The first round of the NBA Draft played out expectedly for what the Wizards had planned for the night. In Troy Brown, they clearly got the guy they wanted all along, seeing as there were many interesting prospects they passed on to choose him.

The second round was a bit more chaotic. Team president Ernie Grunfeld said there were a few players picked just ahead of them at No. 44 that they had their eyes on. They contemplated trading up, but no perfect deals were presented.

So, they decided to think long-term, like really long-term. In choosing Ukrainian point guard Issuf Sanon, the Wizards understand it may be years before he plays in the NBA.

"We hope to have him developed in a few years," Grunfeld said.

Sanon, just 18, plays for Olimpija Ljubljana in Slovenia. He may stay in Europe into his 20s before he comes to the United States.

The Wizards have utilized the draft-and-stash model with other players. Their 2015 second round pick, Aaron White, has been playing in Europe for the past three seasons.

Sometimes those players never convey and contribute for the Wizards. But sometimes they do and Grunfeld pointed to a player already on their roster as a model to consider.

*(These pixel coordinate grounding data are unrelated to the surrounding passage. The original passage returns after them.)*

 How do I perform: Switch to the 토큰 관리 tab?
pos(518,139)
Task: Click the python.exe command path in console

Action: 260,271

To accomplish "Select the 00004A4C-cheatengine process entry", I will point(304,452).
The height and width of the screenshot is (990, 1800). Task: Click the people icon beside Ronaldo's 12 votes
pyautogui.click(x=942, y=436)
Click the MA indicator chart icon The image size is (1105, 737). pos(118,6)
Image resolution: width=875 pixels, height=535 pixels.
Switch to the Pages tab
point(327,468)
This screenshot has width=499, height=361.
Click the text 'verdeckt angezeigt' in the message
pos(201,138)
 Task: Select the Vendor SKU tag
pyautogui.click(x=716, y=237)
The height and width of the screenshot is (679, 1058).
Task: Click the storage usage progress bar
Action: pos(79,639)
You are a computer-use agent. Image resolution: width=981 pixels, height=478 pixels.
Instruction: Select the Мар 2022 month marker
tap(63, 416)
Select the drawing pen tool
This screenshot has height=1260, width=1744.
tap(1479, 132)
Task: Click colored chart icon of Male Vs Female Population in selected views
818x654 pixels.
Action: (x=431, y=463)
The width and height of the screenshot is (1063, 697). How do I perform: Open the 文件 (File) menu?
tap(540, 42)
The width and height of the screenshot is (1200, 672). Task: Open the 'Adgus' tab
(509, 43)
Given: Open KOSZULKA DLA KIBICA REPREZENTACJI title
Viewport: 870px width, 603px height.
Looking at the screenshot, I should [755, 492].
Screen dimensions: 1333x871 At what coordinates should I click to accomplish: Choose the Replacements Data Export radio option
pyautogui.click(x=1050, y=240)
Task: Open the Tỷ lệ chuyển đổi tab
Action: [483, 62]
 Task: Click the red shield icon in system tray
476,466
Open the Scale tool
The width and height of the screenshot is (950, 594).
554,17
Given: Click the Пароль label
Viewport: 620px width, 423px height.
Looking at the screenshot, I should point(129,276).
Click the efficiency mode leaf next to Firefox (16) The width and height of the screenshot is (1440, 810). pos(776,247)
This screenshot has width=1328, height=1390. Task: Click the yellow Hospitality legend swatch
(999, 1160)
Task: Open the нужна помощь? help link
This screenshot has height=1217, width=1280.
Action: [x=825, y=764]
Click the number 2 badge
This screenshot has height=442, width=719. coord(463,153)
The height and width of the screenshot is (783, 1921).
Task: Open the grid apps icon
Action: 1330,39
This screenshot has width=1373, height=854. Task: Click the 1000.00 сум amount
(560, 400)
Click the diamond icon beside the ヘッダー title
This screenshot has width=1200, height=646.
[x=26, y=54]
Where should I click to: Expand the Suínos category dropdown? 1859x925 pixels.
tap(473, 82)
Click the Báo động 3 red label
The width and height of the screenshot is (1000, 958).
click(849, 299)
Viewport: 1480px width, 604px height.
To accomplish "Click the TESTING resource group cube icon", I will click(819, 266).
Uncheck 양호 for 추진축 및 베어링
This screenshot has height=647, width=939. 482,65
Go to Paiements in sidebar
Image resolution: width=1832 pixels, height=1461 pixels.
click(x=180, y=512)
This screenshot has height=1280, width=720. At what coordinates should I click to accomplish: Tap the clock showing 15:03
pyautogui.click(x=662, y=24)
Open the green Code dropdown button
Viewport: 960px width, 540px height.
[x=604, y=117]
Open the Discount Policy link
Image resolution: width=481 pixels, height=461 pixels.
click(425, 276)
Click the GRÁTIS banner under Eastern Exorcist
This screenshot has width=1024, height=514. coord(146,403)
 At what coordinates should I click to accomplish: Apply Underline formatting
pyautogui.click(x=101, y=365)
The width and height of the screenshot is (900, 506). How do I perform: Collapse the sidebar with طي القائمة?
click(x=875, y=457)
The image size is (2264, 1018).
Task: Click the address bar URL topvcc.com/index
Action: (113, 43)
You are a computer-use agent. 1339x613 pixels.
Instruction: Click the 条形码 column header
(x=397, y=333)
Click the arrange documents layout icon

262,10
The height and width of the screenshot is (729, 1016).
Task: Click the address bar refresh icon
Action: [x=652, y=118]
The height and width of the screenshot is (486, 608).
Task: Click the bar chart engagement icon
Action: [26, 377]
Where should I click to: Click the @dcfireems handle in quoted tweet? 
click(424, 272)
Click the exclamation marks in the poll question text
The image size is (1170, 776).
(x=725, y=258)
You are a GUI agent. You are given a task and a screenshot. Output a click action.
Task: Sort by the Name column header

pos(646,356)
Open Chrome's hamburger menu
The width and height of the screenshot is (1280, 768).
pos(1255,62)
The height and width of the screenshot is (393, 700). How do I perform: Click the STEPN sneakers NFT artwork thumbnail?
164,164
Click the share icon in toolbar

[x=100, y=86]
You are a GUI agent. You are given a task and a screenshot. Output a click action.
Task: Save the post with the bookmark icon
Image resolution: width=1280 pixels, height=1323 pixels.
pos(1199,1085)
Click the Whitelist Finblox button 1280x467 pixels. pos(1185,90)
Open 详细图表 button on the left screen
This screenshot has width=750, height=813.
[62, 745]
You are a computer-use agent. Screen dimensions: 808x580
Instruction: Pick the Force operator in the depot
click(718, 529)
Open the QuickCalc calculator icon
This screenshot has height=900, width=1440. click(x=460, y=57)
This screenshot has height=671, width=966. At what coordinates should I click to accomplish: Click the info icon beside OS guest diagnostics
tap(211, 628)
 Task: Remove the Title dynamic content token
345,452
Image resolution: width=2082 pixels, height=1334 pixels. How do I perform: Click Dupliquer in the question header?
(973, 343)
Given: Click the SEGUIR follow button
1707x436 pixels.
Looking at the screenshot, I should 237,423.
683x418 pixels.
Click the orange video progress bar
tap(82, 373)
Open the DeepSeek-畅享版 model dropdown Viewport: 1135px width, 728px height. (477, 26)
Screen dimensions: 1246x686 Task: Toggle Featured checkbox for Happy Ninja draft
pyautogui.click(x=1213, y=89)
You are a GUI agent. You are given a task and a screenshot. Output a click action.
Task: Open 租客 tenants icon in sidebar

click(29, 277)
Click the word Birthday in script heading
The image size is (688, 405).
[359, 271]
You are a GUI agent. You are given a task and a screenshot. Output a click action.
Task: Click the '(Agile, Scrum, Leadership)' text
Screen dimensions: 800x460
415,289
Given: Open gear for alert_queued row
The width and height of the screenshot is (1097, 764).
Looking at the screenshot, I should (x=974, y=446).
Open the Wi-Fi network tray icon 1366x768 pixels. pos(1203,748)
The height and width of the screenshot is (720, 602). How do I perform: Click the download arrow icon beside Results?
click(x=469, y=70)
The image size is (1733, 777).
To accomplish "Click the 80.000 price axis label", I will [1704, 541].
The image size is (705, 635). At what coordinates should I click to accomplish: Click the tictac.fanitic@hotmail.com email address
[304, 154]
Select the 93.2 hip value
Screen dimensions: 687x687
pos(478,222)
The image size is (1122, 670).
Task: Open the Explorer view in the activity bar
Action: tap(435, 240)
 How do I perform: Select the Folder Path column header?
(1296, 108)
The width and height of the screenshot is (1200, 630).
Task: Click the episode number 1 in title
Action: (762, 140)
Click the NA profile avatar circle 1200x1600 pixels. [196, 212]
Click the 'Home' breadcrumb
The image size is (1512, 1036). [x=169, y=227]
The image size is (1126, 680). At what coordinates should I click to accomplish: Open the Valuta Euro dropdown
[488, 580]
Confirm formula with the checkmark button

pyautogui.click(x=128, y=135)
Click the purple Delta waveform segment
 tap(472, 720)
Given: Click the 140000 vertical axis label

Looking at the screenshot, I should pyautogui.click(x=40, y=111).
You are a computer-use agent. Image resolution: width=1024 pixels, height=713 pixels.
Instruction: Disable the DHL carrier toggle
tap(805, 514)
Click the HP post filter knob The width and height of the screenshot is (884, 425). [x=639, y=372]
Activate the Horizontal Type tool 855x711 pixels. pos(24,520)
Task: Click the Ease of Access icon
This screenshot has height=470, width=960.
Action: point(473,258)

"We drafted Tomas [Satoransky] at an earlier age, he went overseas [and] he played at the highest level and it got him ready for the NBA," Grunfeld said.

The difference between now and then is that the Wizards have a G-League franchise starting this fall, the Capital City Go-Go. Because of that, it seemed more likely going into the draft that the Wizards would use the second round pick on a guy who can play there right away. 

Grunfeld, however, opted for roster flexibility. By keeping Sanon in Europe, the Wizards can have another open roster spot. They could either fill that spot, or leave spots on the end of their roster open as they did for much of last season.

"We want to preserve a roster spot, so just because you draft someone in your second round, if you sign him, he still has a roster spot even if you let him play for the GoGo," Grunfeld said.

Sanon may have a bright future. He is a 6-foot-4 point guard with impressive athleticism who doesn't turn 19 until October. He said he models his game after Russell Westbrook, as a guard who can score the ball. More will be known about him once he plays for their summer league team in July.

The Wizards passed on several interesting prospects to pick Sanon. Still on the board were Keita Bates-Diop of Ohio State, Hamidou Diallo of Kentucky and Svi Mykhailiuk of Kansas, three players they brought in for pre-draft workouts. But instead, they went with a long-term investment, hoping they found the next Satoransky.